I named this blog “Cheating History” because I think this is the one overriding question our country needs to answer – how do we avoid the inevitable decline that has overtaken every other great nation throughout history? How does the United States cheat history?
I think the U.S. does have a chance to cheat history because of our unique combination of democracy and capitalism. It’s calcification that kills great nations, the tendency of any society to lose its dynamism and settle into a rigid class structure. Those people who were successful when a society was young and dynamic start to change the rules to insure that they and their children get to keep what they got. This makes the class structure less fluid and allows fewer opportunities for the poor to get ahead, to make their own pile of money. Eventually the society stops tapping into the potential within the class structure as a whole and at that point the decline begins.

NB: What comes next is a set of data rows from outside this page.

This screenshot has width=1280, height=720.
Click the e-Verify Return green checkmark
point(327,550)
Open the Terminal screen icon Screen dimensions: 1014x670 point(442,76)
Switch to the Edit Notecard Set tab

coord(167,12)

In theory democracy, with its constant churning of political power, and capitalism, with its constant churning of economic opportunity, can work together to create a permanently fluid class structure. A society where rich people go broke on their own merits and where poor people can get rich, again on their own merits. In theory, democratic capitalism should allow a country to avoid the historical decline.
The United States, of all countries, should have a chance to create a permanently fluid society. But instead we are going in the opposite direction – our country is calcifying. The rich have gotten significantly richer over the past several decades and the poor have stayed poor to the point where we talk about having a permanent underclass. It’s easy to point to changes in tax laws and other factors to explain the calcification at the top. But more worrisome are the changes at the bottom, the many different factors that are creating a society where the poor can’t get ahead.
Sometimes I think there is a tendency to blame all of the poor’s problems on the Republicans. Part of the lack of opportunity for the poor is certainly related to the calcification at the top, and this is driven by policies that the Republicans champion. But it extends beyond that – the poor increasingly lack the skills and character necessary to pursue the opportunities that are available. Unfortunately I think this is attributable more to the people that are trying to help the poor.
The changing of the social norms against unwed mothers offers an example. The single strongest predictor of economic success for children is the presence of two parents. Yet in part out of compassion we have changed our social norms to be more accepting of out of wedlock births. This has made us a kinder and gentler country but has also helped lead to a significant jump in the number of children born to single, poor mothers. By any measure these children will have a much harder time learning the skills they need to succeed.
This is the tragedy of many of our efforts to help the poor – we wind up undermining their ability to develop the skills they need to participate in our democratic, capitalist system. Compassion has led to many changes that have benefitted the lives of the less fortunate. But it is also helping to shape our society in a direction that making our class structure less fluid and making it harder for the United States to cheat history.